**EXERCISE DETAILS**
Rewrite the items as a numbered list, starting at the line that contains "Identify the location of tab-rule-accent." and running through the end of the items, with both ends included and blank lines left out. Leave the pictures out of your answer.

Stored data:
^^^^^^^^
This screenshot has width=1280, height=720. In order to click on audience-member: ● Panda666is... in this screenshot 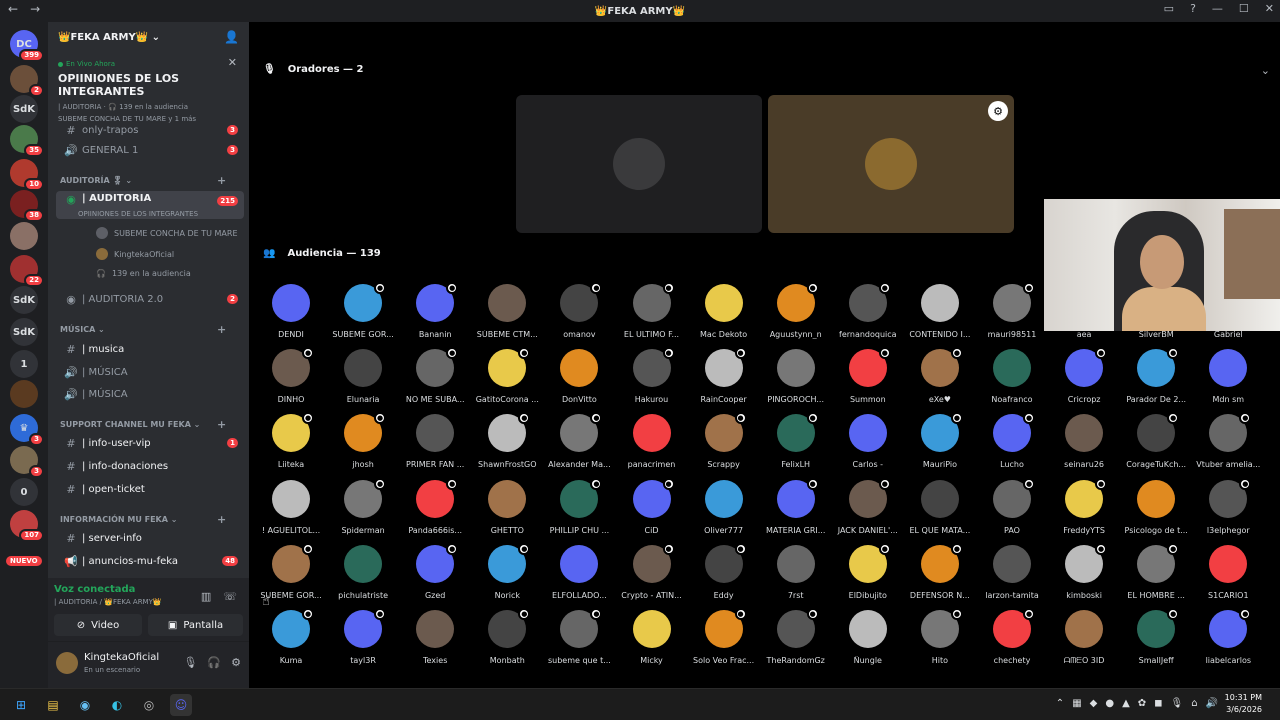, I will do `click(435, 508)`.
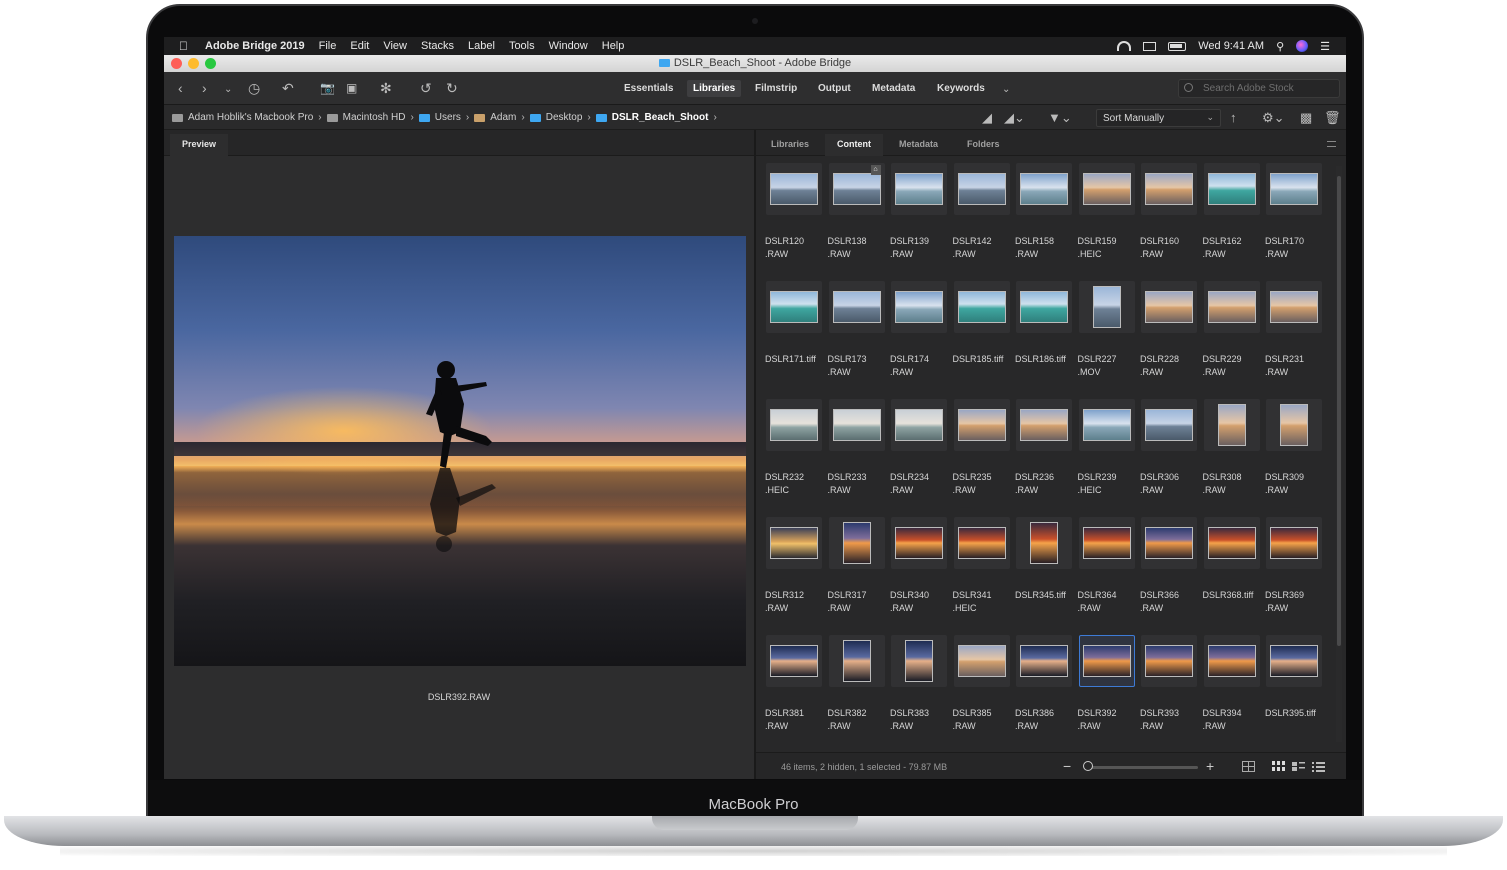 The image size is (1507, 870). I want to click on thumbnail-item: DSLR306 .RAW, so click(1170, 455).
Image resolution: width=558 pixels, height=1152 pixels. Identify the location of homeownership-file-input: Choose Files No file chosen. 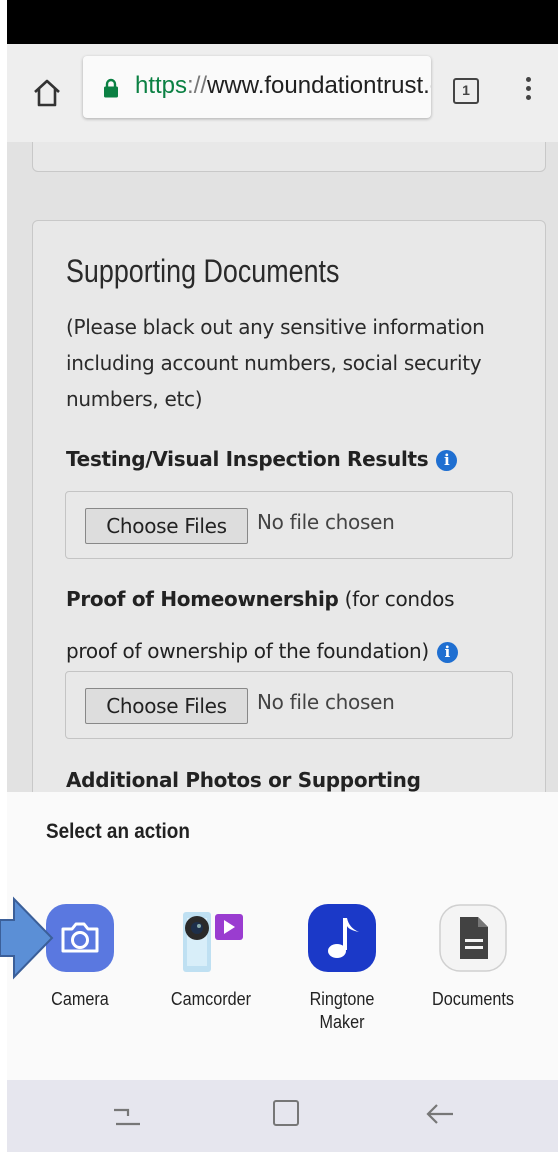
(289, 705).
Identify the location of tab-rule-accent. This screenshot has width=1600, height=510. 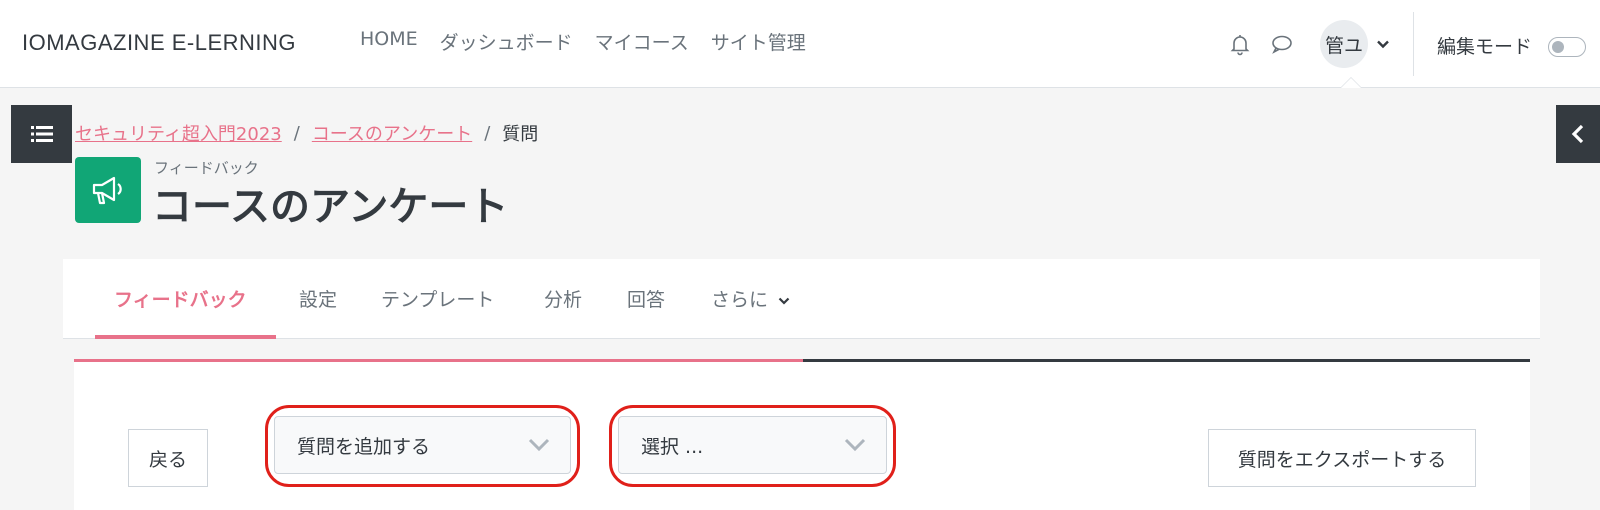
(438, 360).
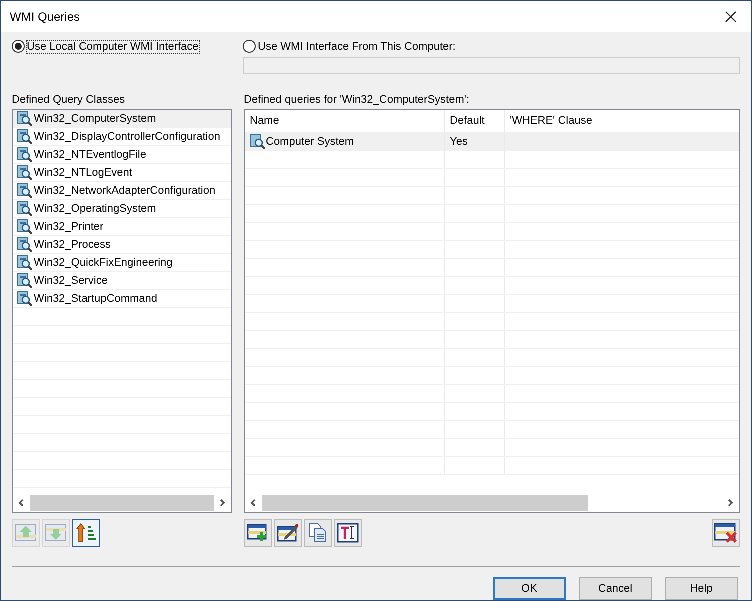 The image size is (752, 601). Describe the element at coordinates (345, 121) in the screenshot. I see `column-header: Name` at that location.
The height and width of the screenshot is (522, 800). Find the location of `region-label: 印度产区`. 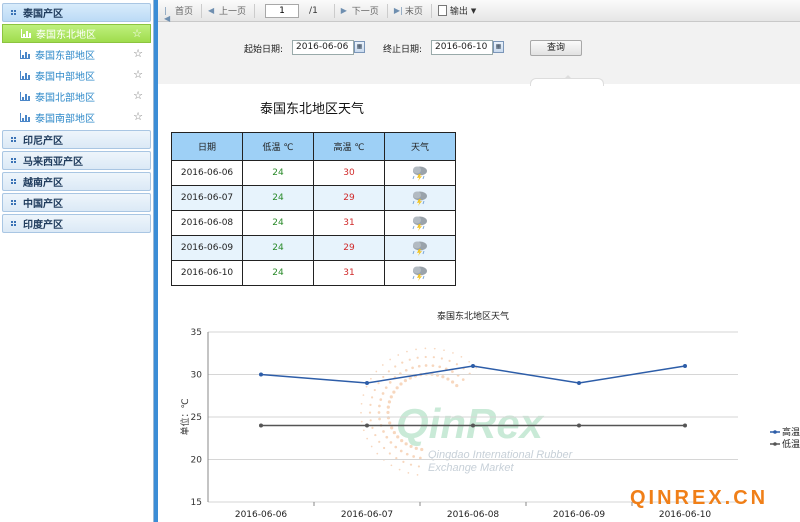

region-label: 印度产区 is located at coordinates (43, 226).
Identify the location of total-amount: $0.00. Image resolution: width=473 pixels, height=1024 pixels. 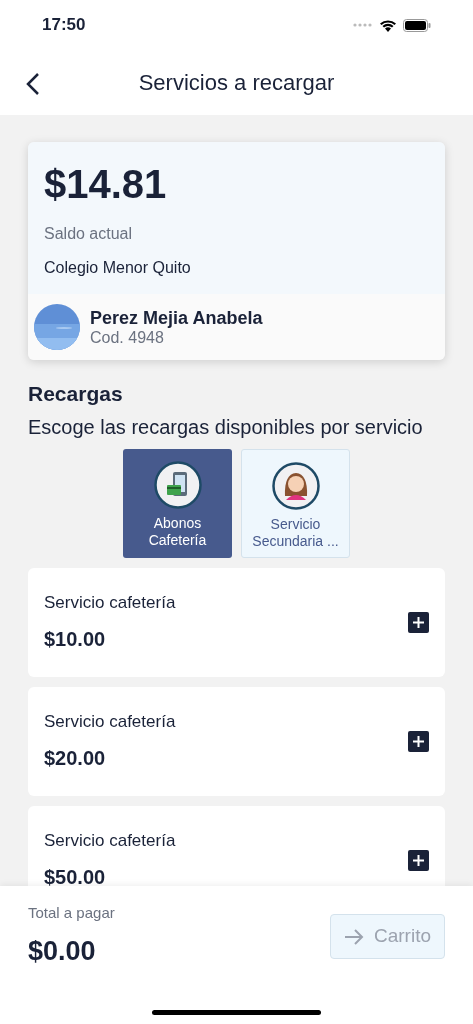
^^^^^^^^
**RESPONSE AREA**
1. Identify the location of tab-rule-accent. This screenshot has width=1600, height=510. 
2. (438, 360).
3.  The image size is (752, 601). Describe the element at coordinates (345, 121) in the screenshot. I see `column-header: Name` at that location.
4. The height and width of the screenshot is (522, 800). Find the location of `region-label: 印度产区`. 
5. region-label: 印度产区 is located at coordinates (43, 226).
6. Identify the location of total-amount: $0.00. Image resolution: width=473 pixels, height=1024 pixels. 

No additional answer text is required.